Il paziente manda un messaggio o telefona. Il dottore gli manda un prestampato su whatsapp o per mail dove gli spiega cos’è la telemedicina. Poi si deve compilare un questionario dove si chiedono i dati anagrafici e i dati sanitari. Si prepara quindi una cartella clinica del paziente dove verranno anche segnate tutte le chiamate ricevute e gli aggiornamenti.
“Oggi mi trovo migliaia di pazienti in ogni regione d’Italia che sono diventati poi migliaia di amici. Tanto è vero che di Covid 19 sono guariti tutti, non è morto nessuno, neanche quelli che avevano saturazione sotto il 60%, situazione in cui sarebbero stati sicuramente stati intubati e mandati in sala di rianimazione, i miei pazienti sono guariti a casa, senza intasare gli ospedali; con ciò faccio ugualmente i complimenti ai miei colleghi ospedalieri che hanno sicuramente fatto del loro meglio. Ho avuto persino persone ultracentenarie che hanno preso il Covid, pazienti con patologie molto gravi come cardiopatie, broncopatie o tumori che sono guariti a casa. Questa per me è la massima gratificazione. Secondo me non si doveva parlare di Pandemia fin dall’inizio ma semplicemente di endemia. E qui erano d’accordo con me lo stesso Luc Montagner, Massimo Citro, Barbara Balanzoni, Silvana de Mari, il professor Di Bella e tanti altri medici che sono stati radiati o sospesi. Lo stesso ministero aveva ordinato ai medici di base di evitare di curare le persone, di visitarli e dargli soltanto paracetamolo ed aspettare. Qui io mi chiedo: aspettare cosa? Attuare una terapia nei primi 5 giorni era fondamentale per la guarigione, ma queste cure erano indispensabili e tempestive anche prima del 2020, perché una polmonite lasciata a sé stessa non può guarire da sola. Comunque, per quello che penso io da medico con quasi 40 anni di esperienza, il Covid di adesso è solo una banale influenza e non è paragonabile a quello del 2020-2021.
Da due anni circa adesso sto curando persone con probabili danni da vaccino, comunicando all’AIFA i dati delle possibili reazioni avverse che riscontro nei miei pazienti.
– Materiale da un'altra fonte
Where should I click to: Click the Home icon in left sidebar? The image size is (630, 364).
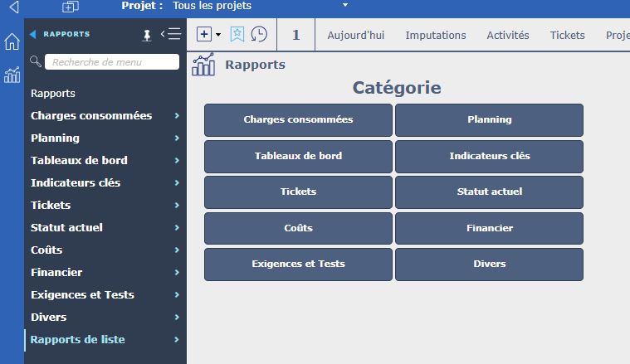point(12,41)
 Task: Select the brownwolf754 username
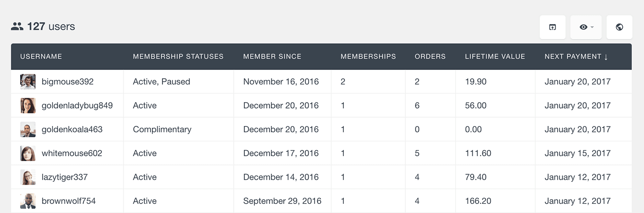click(x=68, y=201)
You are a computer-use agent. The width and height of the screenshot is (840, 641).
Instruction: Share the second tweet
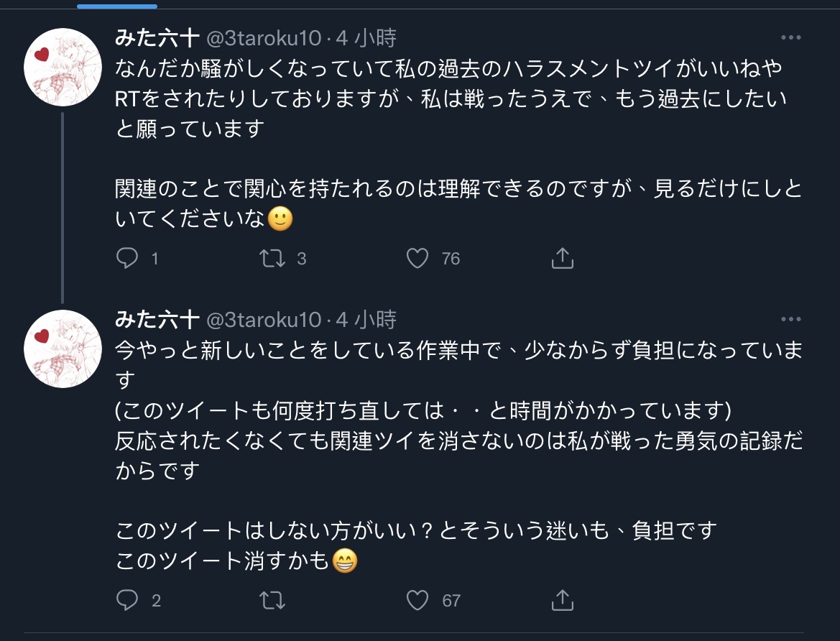(x=562, y=600)
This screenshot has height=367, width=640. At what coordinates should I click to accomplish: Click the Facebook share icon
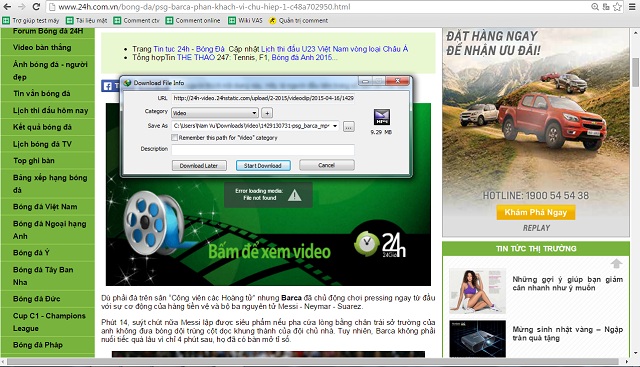107,86
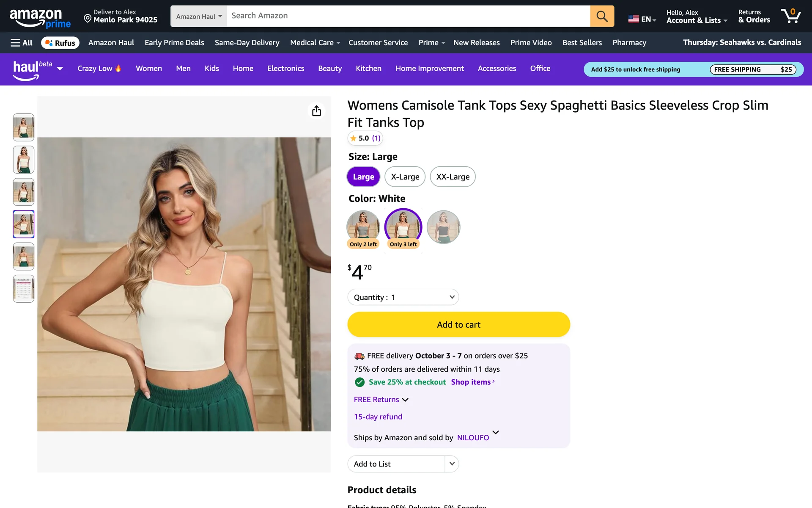
Task: Open the Crazy Low category
Action: click(99, 69)
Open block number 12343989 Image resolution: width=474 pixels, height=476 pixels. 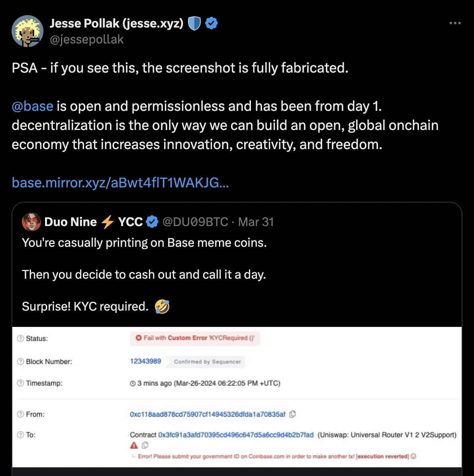(145, 361)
Ho riscontrato così un aumento di malattie autoimmuni, tumori, cardiopatie, miopatie, trombosi, leucemie, pericarditi e miocarditi devastanti soprattutto nei giovani.”
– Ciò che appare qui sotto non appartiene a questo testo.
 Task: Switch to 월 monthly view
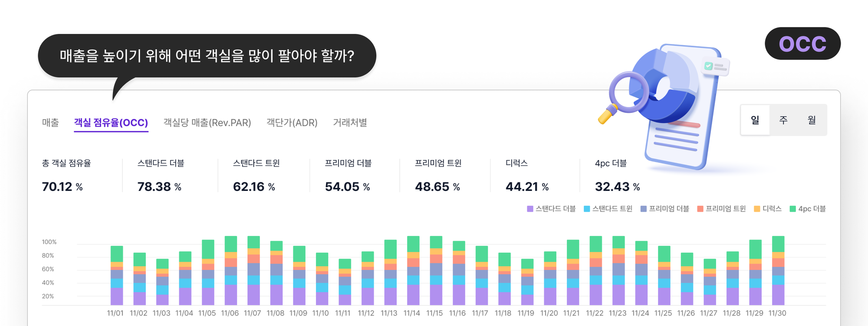[812, 120]
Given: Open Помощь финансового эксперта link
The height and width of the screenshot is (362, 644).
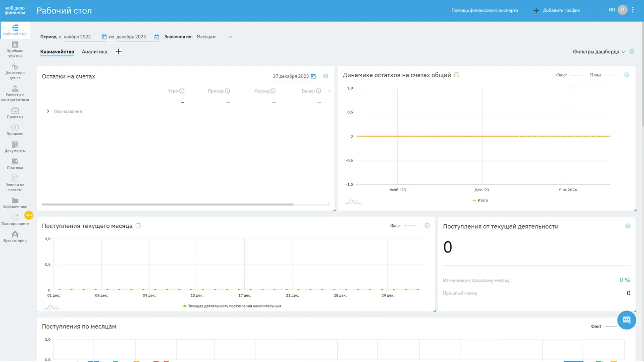Looking at the screenshot, I should [484, 10].
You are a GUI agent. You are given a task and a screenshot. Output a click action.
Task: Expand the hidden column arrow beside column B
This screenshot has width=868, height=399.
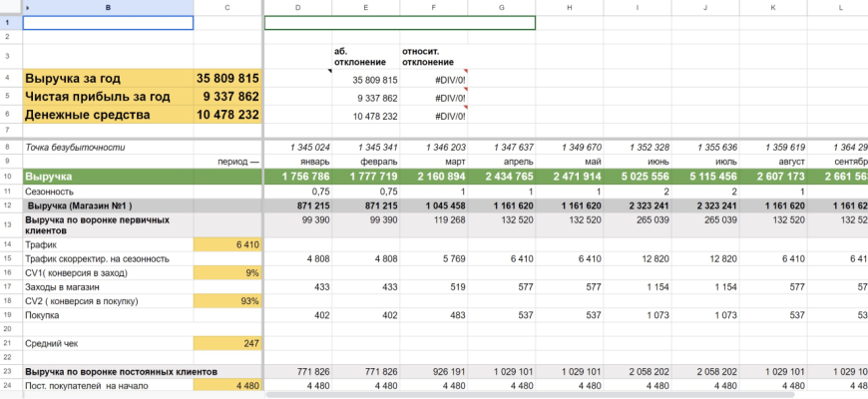click(27, 8)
Concludiamo così la nostra intervista dopo che molto attentamente ho ascoltato tutto quello che mi ha detto ed ho preso appunti, perché ogni cosa era importante da scrivere.
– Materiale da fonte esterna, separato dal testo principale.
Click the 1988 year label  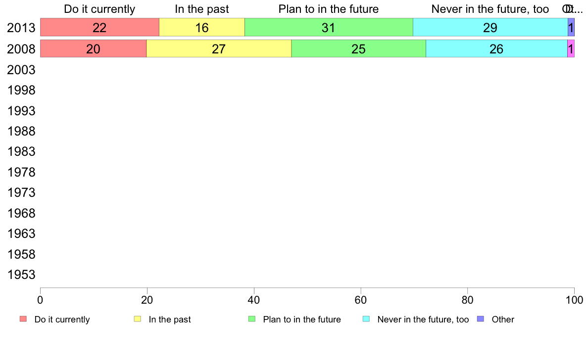click(21, 131)
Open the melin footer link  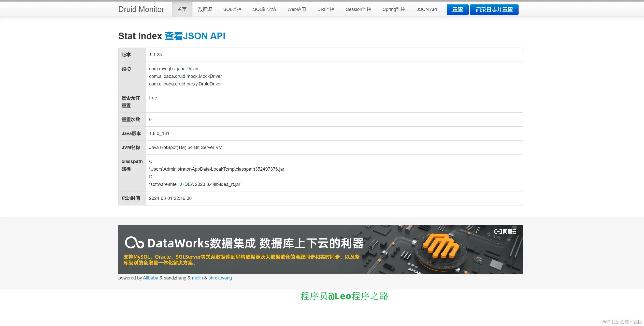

“Io sono un medico e quindi mi devo basare su dati scientifici. C’è stata una malattia che hanno chiamato Covid 19 che è stato creato sicuramente in laboratorio come diceva il mio amico Luc Montagner. Luc Montagner nei suoi studi aveva stabilito che alcune parti del genoma di questo virus erano un pezzo di Coronavirus, un pezzo di HIV e un pezzo del genoma del veleno di serpente. E così con questo Virus sono riusciti a testare le persone a metterle di fronte alla paura della morte perché di fronte alla morte le persone sono disposte a fare qualsiasi cosa. Io però come medico sono contento di avere intrapreso questa strada e cioè salvare più gente possibile con la mia esperienza e con le mie capacità, perché un domani quando sarò davanti al creatore potrò guardarlo in faccia e dirgli io ho fatto il mio dovere”.